Segment Start: EXCERPTED TEXT
APRIL 30, 2008 By Meghan Fuller Hanna -- ADVA Optical Networking (search for ADVA Optical Networking) yesterday unveiled what it claims is the industry's first carrier-class modular Ethernet Network-to-Network Interface (search for NNI) demarcation device.
The FSP 150CM performs an analogous function to the company's existing Etherjack demarcation device, which facilitates the customer-to-carrier Ethernet service handoff. The new device, by contrast, facilitates carrier-to-carrier or intra-carrier handoffs.
"This is all about scale," explains Fred Ellefson, vice president of global marketing at ADVA Optical Networking. "As you move into larger scale applications like wireless backhaul, you start talking about 500 and 1,000 nodes in a given city that might go back to a mobile switching center--and then needing a bulk handoff at that switching center."
"There's been a lot of work in the standards to retrofit Ethernet for the WAN," he adds, "and one [of those efforts]--Connectivity Fault Management--lets you partition the network into a whole bunch of maintenance regions. With NNI demarc devices like the CM, you now have a natural point that you can test to and monitor to," he says.
The FSPÂ 150CM simplifies provisioning across multiple network platforms, says the company, including Virtual Local Area Network (VLAN), Provide Backbone Bridging-Traffic Engineering (PBB-TE) and Multiprotocol Label Switching (MPLS). The device can also be configured to a high level of transparency to satisfy the needs of Ethernet local loop providers that are required by their customer base to deliver transparency.
Segment End: EXCERPTED TEXT
- _TASKS TO CARRY OUT_:
a – Answer these questions about the ADVA Optical Networking article:
(i) Which existing ADVA device performs a function analogous to the FSP 150CM?
(ii) What is Fred Ellefson's title?
(iii) Which standards effort lets you partition the network into many maintenance regions?
b – Continue the ADVA Optical Networking article about the FSP 150CM device from its last paragraph.
Segment Start: EXTRACTED RECORDS
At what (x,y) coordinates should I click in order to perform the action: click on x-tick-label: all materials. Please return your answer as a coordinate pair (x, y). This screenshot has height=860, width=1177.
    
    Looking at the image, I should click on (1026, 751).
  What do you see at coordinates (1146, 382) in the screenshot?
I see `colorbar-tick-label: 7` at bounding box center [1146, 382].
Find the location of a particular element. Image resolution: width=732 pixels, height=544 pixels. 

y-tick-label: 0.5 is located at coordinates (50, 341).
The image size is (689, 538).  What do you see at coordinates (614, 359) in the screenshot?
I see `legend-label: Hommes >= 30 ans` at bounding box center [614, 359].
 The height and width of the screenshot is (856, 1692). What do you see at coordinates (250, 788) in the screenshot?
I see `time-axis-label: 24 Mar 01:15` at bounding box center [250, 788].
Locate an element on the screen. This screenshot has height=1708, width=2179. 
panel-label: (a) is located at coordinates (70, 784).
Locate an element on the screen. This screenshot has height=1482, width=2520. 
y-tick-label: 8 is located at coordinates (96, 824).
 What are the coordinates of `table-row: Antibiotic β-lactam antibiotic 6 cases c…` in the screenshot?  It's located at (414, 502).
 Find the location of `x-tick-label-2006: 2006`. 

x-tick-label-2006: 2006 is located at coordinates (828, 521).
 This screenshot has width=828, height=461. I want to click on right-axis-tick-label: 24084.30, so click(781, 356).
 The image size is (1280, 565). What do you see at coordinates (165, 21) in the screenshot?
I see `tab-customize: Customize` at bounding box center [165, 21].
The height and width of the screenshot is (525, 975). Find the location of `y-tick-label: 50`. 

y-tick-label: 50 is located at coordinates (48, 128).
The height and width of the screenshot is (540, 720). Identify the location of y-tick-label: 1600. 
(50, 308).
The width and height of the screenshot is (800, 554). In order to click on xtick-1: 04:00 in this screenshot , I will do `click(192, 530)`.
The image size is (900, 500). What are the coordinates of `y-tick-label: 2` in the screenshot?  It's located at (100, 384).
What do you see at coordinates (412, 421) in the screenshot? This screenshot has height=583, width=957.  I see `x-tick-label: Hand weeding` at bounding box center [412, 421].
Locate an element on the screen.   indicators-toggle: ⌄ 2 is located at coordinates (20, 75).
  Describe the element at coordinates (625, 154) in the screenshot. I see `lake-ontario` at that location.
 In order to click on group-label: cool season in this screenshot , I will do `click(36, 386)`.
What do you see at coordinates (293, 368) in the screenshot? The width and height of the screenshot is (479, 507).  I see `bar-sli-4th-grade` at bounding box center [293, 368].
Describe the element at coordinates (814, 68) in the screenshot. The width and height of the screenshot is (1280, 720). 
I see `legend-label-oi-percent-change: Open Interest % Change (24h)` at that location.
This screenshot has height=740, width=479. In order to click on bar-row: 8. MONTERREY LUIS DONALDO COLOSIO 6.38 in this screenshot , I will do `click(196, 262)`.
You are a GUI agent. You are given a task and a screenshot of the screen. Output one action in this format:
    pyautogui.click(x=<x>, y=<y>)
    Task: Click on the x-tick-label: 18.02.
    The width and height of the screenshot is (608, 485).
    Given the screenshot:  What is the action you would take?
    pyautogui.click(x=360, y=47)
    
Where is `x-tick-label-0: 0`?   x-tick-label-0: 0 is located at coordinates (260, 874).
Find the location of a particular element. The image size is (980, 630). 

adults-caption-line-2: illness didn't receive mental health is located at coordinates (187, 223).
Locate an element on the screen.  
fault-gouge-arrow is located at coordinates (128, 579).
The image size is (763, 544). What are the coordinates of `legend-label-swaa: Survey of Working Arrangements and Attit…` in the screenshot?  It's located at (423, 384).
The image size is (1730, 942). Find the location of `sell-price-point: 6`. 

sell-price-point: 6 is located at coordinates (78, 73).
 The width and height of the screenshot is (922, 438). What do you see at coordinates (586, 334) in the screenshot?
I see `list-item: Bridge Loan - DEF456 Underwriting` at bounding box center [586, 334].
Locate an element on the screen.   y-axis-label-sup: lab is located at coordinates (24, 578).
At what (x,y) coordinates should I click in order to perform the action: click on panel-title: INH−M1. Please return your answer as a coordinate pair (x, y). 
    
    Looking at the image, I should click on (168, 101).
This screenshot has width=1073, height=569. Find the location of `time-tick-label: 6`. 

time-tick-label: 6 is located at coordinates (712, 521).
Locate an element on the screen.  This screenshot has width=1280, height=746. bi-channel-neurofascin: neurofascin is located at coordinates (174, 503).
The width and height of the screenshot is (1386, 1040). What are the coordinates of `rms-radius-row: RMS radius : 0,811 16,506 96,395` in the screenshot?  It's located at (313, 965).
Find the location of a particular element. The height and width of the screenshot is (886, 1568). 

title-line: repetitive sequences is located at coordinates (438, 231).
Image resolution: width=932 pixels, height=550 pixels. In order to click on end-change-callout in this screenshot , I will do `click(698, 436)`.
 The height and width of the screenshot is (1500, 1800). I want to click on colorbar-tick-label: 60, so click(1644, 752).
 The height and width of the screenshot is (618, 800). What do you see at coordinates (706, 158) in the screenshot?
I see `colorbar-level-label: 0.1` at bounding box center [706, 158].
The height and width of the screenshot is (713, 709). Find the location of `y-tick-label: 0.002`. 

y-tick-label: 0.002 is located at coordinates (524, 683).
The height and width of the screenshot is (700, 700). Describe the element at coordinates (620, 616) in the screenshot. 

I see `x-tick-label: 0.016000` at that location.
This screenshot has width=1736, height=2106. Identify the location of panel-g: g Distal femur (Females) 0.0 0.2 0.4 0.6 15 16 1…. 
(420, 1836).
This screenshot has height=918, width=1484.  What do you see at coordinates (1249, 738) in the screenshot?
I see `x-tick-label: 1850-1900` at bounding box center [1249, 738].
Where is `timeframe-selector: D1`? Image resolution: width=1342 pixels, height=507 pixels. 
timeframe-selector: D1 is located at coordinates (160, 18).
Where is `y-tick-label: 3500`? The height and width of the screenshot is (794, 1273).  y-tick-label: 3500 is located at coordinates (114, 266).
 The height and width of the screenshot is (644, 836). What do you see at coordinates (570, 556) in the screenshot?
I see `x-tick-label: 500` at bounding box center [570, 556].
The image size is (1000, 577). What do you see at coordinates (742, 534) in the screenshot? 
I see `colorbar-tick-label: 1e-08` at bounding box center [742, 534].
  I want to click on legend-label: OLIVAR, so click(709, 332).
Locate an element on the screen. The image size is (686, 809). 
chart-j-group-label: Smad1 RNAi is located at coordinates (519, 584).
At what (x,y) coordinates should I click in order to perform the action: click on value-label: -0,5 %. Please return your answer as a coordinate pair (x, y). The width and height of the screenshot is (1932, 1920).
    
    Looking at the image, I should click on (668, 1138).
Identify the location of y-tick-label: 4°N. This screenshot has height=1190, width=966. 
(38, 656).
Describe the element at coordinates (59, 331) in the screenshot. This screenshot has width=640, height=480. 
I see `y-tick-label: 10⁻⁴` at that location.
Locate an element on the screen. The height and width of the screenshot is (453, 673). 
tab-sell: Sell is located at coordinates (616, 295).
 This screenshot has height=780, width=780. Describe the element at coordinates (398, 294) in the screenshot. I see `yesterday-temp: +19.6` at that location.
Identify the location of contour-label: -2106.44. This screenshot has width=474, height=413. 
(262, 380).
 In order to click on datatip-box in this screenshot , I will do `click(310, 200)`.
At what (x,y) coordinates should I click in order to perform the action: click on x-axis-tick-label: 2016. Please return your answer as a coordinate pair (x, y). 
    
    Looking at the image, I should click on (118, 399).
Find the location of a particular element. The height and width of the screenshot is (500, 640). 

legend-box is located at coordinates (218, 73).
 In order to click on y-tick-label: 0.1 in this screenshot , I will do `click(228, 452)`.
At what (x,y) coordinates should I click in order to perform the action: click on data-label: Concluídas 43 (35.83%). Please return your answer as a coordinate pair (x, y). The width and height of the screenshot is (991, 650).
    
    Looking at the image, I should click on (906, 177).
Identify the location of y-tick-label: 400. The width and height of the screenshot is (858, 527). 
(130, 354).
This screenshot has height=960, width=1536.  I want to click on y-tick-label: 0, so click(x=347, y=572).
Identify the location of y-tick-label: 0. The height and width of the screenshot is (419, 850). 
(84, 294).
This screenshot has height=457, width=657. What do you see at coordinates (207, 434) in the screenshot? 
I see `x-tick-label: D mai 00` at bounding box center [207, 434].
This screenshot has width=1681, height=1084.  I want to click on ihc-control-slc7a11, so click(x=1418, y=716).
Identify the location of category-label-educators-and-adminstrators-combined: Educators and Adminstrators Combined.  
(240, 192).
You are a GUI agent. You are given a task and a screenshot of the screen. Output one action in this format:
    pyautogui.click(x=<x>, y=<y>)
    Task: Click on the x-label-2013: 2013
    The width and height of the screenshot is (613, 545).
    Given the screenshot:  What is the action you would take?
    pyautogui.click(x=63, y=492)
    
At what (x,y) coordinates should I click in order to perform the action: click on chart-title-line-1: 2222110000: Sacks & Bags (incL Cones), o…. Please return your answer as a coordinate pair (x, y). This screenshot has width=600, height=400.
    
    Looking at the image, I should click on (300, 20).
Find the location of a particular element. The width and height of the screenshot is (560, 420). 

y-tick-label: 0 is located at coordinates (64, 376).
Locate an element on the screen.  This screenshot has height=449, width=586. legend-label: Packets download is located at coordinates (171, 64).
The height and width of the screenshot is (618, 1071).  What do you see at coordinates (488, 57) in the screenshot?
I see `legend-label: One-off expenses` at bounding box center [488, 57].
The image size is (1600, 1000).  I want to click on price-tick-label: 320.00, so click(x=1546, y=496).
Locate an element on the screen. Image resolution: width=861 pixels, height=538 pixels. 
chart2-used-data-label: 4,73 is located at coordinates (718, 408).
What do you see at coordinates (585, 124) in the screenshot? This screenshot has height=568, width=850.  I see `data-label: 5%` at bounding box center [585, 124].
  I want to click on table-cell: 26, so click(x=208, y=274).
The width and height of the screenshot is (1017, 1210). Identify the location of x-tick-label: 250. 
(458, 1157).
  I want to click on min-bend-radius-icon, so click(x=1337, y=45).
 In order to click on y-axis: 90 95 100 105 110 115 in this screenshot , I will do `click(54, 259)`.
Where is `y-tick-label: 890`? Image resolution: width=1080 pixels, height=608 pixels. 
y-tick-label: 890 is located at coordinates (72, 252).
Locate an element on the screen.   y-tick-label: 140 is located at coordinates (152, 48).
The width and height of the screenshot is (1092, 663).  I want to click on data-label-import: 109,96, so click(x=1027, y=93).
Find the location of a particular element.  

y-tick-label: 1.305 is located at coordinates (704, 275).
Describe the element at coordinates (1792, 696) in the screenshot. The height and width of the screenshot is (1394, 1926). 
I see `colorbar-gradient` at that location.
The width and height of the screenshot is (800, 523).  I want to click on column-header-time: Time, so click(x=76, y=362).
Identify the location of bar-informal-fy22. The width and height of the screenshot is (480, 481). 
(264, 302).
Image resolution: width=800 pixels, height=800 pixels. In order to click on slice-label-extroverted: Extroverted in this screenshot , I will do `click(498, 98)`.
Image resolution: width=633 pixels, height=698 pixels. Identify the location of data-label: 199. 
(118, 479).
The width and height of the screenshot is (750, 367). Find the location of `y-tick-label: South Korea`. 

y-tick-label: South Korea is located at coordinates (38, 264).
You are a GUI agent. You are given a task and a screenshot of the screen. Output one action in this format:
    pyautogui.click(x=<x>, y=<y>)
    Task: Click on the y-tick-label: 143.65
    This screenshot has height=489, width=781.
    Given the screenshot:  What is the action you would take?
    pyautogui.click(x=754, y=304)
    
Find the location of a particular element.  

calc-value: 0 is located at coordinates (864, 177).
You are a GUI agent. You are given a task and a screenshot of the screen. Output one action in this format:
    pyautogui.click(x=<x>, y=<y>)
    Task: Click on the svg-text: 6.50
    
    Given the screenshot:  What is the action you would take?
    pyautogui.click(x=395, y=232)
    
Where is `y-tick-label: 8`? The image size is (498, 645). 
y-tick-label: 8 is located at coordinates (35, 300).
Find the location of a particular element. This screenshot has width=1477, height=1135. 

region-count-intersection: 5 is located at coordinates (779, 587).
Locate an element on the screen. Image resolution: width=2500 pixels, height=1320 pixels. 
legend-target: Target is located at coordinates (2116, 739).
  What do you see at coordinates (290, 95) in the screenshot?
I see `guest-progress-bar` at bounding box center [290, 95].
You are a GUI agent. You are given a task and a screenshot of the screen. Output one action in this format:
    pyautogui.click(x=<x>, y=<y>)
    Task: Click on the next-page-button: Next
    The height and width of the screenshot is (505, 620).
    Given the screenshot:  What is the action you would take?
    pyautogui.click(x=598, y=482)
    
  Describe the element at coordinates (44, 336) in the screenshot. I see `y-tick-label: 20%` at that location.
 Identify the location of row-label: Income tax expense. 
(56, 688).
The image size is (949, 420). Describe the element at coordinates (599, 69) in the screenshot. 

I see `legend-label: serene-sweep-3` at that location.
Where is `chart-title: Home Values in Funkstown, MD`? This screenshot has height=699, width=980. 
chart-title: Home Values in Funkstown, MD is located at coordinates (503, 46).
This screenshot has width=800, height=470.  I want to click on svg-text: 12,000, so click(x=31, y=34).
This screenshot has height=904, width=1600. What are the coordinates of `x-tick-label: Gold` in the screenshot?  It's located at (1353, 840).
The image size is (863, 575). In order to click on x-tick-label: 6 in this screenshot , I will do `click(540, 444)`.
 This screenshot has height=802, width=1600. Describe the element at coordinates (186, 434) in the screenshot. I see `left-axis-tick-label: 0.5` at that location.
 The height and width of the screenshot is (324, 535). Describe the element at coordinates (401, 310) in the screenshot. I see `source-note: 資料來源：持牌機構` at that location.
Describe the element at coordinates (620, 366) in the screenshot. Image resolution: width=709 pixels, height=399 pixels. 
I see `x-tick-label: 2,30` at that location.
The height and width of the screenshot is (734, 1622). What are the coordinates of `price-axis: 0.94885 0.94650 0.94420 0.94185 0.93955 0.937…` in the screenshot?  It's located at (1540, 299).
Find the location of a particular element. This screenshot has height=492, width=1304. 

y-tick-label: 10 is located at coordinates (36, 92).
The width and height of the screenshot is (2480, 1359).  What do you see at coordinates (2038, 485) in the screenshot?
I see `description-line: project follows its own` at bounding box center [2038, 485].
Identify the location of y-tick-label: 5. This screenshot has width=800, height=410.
Segment End: EXTRACTED RECORDS
- _ANSWERS GIVEN_:
a –
(i) The Etherjack demarcation device.
(ii) Vice president of global marketing at ADVA Optical Networking.
(iii) Connectivity Fault Management.

b –
ADVA says the FSP 150CM enables the evolution of Ethernet from a service into a transport infrastructure capable of replacing traditional transport technologies, like SONET and TDM. Other functions include the ability to:
• Terminate multiple Ethernet local loops in one unit;
• Perform inter-carrier handoffs;
• Aggregate management traffic from up to 16 remote sites;
• Reduce space, power, and cost; and
• Reduce capital and operational costs.
The FSP 250 CM also brings the ability to manage the network across 500 or 1,000 end points, says Ellefson, who admits that, as an industry, we tend to gloss over management challenges. "With the CM, we now provide a single point that you can plug your management network into and manage not only the CM but all the subtended demarc or Etherjack devices that might be hung off it," he explains.
From a standards perspective, the Ethernet NNI is still a work in progress, but ADVA is not particularly concerned about coming to market with a pre-standard product. "We've always done our products with FPGA-type designs that let us upgrade the data paths while they are out in the field," Ellefson reports. "That gives us the ability to be future-proof as far as the standards go. But at the same time, there are people deploying these wholesale Ethernet networks, and what they end up doing is a whole lot of custom engineering between one carrier and another."
"I expect we'll have a whole bunch of competitors jumping on the bandwagon," he concedes. "It's kind of an obvious network need."